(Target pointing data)
▼▼▼
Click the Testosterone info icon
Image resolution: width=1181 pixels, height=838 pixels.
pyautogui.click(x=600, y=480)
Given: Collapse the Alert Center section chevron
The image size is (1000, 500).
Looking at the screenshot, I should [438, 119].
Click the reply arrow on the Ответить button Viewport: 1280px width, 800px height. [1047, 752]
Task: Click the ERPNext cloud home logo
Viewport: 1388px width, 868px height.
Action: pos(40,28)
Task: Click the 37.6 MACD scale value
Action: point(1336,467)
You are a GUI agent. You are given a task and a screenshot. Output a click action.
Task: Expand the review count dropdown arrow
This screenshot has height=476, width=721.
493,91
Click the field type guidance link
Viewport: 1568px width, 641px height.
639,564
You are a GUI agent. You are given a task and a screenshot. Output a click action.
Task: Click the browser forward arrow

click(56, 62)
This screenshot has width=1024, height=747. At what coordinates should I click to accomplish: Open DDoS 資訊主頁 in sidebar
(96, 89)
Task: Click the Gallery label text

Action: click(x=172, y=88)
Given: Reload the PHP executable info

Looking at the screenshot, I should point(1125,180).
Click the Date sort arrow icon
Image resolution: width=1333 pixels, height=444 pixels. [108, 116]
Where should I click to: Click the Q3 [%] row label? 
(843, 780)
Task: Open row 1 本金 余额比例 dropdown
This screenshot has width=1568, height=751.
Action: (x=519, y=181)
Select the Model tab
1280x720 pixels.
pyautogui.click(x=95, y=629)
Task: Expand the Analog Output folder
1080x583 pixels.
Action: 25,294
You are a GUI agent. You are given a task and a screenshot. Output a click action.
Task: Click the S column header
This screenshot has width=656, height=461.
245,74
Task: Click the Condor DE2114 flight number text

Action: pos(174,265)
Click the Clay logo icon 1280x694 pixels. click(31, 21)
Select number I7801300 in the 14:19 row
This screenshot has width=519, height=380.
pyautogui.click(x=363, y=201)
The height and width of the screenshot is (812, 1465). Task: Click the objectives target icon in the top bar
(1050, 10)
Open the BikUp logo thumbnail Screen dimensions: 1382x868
▲▲▲
The request: Rewrite the rows above, putting "screen assistant" wherever "GUI agent" appears and leaving every other part unchanged.

Correct response:
Click the Testosterone info icon
Image resolution: width=1181 pixels, height=838 pixels.
pyautogui.click(x=600, y=480)
Given: Collapse the Alert Center section chevron
The image size is (1000, 500).
Looking at the screenshot, I should [438, 119].
Click the reply arrow on the Ответить button Viewport: 1280px width, 800px height. [1047, 752]
Task: Click the ERPNext cloud home logo
Viewport: 1388px width, 868px height.
Action: pos(40,28)
Task: Click the 37.6 MACD scale value
Action: point(1336,467)
You are a screen assistant. You are given a task and a screenshot. Output a click action.
Task: Expand the review count dropdown arrow
This screenshot has height=476, width=721.
493,91
Click the field type guidance link
Viewport: 1568px width, 641px height.
639,564
You are a screen assistant. You are given a task and a screenshot. Output a click action.
Task: Click the browser forward arrow

click(56, 62)
This screenshot has width=1024, height=747. At what coordinates should I click to accomplish: Open DDoS 資訊主頁 in sidebar
(96, 89)
Task: Click the Gallery label text

Action: click(x=172, y=88)
Given: Reload the PHP executable info

Looking at the screenshot, I should point(1125,180).
Click the Date sort arrow icon
Image resolution: width=1333 pixels, height=444 pixels. [108, 116]
Where should I click to: Click the Q3 [%] row label? 
(843, 780)
Task: Open row 1 本金 余额比例 dropdown
This screenshot has width=1568, height=751.
Action: (x=519, y=181)
Select the Model tab
1280x720 pixels.
pyautogui.click(x=95, y=629)
Task: Expand the Analog Output folder
1080x583 pixels.
Action: 25,294
You are a screen assistant. You are given a task and a screenshot. Output a click action.
Task: Click the S column header
This screenshot has width=656, height=461.
245,74
Task: Click the Condor DE2114 flight number text

Action: pos(174,265)
Click the Clay logo icon 1280x694 pixels. click(31, 21)
Select number I7801300 in the 14:19 row
This screenshot has width=519, height=380.
pyautogui.click(x=363, y=201)
The height and width of the screenshot is (812, 1465). Task: Click the objectives target icon in the top bar
(1050, 10)
Open the BikUp logo thumbnail Screen dimensions: 1382x868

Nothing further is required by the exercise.